Though Brexit has brought about a lingering air of uncertainty, there are some parts of the economy that are doing their best to remain steady. In this week’s Brexit Tracker, the U.K. startup scene is holding its own, small businesses are poised for global growth and the Financial Conduct Authority (FCA) continues to keep a close eye on Brexit and vulnerable consumers.
Here’s a look at some of the latest Brexit-related news …
VC Funding Holds Strong
A new report revealed that U.K.-based startups raised $1.04 billion in venture capital (VC) during the first three months of 2017. While it’s a slight decrease from the $1.17 billion raised during same period one year ago, it is still well above the amounts raised in each of the last three quarters.
Nine months post the historic Brexit vote, it looks as though the U.K. startup scene is holding its own when it comes to funding.
Peer-to-peer lending service Funding Circle helped push the U.K. into the number one spot, raising $97 million in VC funding and $43 million in debt funding during the first three months of 2017.

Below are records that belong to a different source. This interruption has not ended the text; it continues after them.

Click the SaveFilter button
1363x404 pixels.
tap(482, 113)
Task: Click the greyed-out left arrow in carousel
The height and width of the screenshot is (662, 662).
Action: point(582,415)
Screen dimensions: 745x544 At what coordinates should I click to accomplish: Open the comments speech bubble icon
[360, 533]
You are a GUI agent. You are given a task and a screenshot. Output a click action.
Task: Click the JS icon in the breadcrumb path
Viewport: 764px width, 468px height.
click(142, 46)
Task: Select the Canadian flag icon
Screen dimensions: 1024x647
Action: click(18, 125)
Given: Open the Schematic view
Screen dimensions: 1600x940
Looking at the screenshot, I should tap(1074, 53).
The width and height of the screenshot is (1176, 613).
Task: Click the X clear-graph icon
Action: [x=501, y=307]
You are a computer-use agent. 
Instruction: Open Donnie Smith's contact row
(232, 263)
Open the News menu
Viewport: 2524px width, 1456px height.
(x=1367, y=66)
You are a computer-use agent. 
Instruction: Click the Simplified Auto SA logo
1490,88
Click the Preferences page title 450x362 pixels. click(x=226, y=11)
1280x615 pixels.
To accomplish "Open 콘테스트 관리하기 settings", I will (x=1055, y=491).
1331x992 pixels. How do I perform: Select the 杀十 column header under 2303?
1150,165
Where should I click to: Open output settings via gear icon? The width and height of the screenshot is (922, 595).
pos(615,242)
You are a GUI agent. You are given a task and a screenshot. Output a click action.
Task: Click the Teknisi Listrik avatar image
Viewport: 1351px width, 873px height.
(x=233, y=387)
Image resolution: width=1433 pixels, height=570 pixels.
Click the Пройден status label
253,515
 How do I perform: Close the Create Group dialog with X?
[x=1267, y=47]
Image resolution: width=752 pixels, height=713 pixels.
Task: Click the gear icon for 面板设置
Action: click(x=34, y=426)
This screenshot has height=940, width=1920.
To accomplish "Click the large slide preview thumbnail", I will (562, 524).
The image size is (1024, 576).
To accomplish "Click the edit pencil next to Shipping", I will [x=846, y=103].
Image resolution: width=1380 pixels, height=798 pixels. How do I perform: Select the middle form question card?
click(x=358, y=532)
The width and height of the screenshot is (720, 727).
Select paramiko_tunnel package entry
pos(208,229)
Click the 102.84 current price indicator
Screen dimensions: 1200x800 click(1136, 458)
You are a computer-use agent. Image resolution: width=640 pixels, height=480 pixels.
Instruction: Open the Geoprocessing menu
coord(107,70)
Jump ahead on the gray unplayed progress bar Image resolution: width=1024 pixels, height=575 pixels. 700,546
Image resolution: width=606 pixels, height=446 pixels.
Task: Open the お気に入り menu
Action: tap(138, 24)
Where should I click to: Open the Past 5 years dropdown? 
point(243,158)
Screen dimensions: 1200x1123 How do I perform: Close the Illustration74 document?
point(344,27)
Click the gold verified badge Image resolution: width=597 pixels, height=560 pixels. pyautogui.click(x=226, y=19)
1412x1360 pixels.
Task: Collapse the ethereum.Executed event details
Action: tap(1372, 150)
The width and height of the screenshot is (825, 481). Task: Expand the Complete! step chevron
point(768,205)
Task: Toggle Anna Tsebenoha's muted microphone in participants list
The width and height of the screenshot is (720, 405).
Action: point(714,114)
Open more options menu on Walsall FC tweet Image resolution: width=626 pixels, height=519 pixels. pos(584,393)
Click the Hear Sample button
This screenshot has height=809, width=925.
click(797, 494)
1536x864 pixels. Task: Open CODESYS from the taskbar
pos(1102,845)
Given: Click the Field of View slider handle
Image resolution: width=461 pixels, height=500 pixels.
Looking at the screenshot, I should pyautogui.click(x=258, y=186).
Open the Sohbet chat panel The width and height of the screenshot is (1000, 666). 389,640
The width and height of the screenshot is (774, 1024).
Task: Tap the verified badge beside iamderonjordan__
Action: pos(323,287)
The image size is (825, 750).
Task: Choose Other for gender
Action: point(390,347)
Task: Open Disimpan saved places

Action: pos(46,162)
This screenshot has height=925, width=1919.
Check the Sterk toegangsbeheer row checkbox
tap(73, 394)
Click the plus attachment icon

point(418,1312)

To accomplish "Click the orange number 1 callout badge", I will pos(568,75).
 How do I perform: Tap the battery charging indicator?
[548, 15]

The U.K. remains number one in Europe for funding raised, Venture Beat reported, with Germany coming in at $779 million and France snagging third place with $665 million. France seems to be attracting more deals for earlier-stage companies, but with the country in the midst of a contentious election, time will tell how France’s economic policies and relationship with Europe is affected.
Global SMEs’ Confidence
BDRC Continental released research this week that revealed small businesses in the U.K. that go global will be especially poised for growth, supporting predictions that it’s going to be a strong year for U.K. SMEs despite political and economic uncertainty.
According to the data, more than a third of SMEs surveyed in the first quarter of 2017 reported growth over the past year, and nearly half said they were planning to grow.
“The early months of 2017 have seen something of a change amongst this group, with lower levels of concern, and they remain more likely to be planning to grow,” summarized BDRC Continental Director Shiona Davies in a statement. “Future appetite for finance does, though, remain lower than previously seen.”
The businesses with a global view, though, are even more likely to see success, researchers found, with 52 percent of exporting SMEs planning to grow — up from 41 percent in Q4 2016. The figure is even higher — 67 percent — for businesses that both import and export.
“Whilst for most SMEs, especially those who do not trade internationally, it appears to have been ‘business as usual,’ we did see increasing concern among international SMEs toward the end of 2016,” Davies noted. But even in the midst of Brexit, there was little change in levels of concern among international SMEs with regards to the economy and political uncertainty — while both of these topics were concerning to global SMEs in the last quarter of 2016, researchers said that concern has not been carried over into the new year.
UK Watchdog Sets Sights On Brexit
The FCA published its “business plan” and made a statement pledging to be both more bold and transparent, The Financial Times reported.
During the next financial year, the regulator said the top two priorities on its to-do list are vulnerable consumers and Brexit.
“The U.K.’s decision to leave the European Union creates uncertainty for both the U.K.’s financial industry and the FCA,” FCA Chief Executive Andrew Bailey stated in the business plan.
“Both we and the government are keen to ensure that the financial services industry remains resilient and well placed to meet users’ needs and thus make the most of opportunities in a post-Brexit world. Leaving the EU inevitably creates a higher risk of disruption to our business plan priorities. So it is particularly important that we retain the flexibility to respond swiftly should we need to review them further,” he continued.
The FCA also said it will focus on helping consumers with the 2019 deadline for claiming compensation on mis-sold payment protection insurance, dealing with payday lenders and high-cost credit, among others.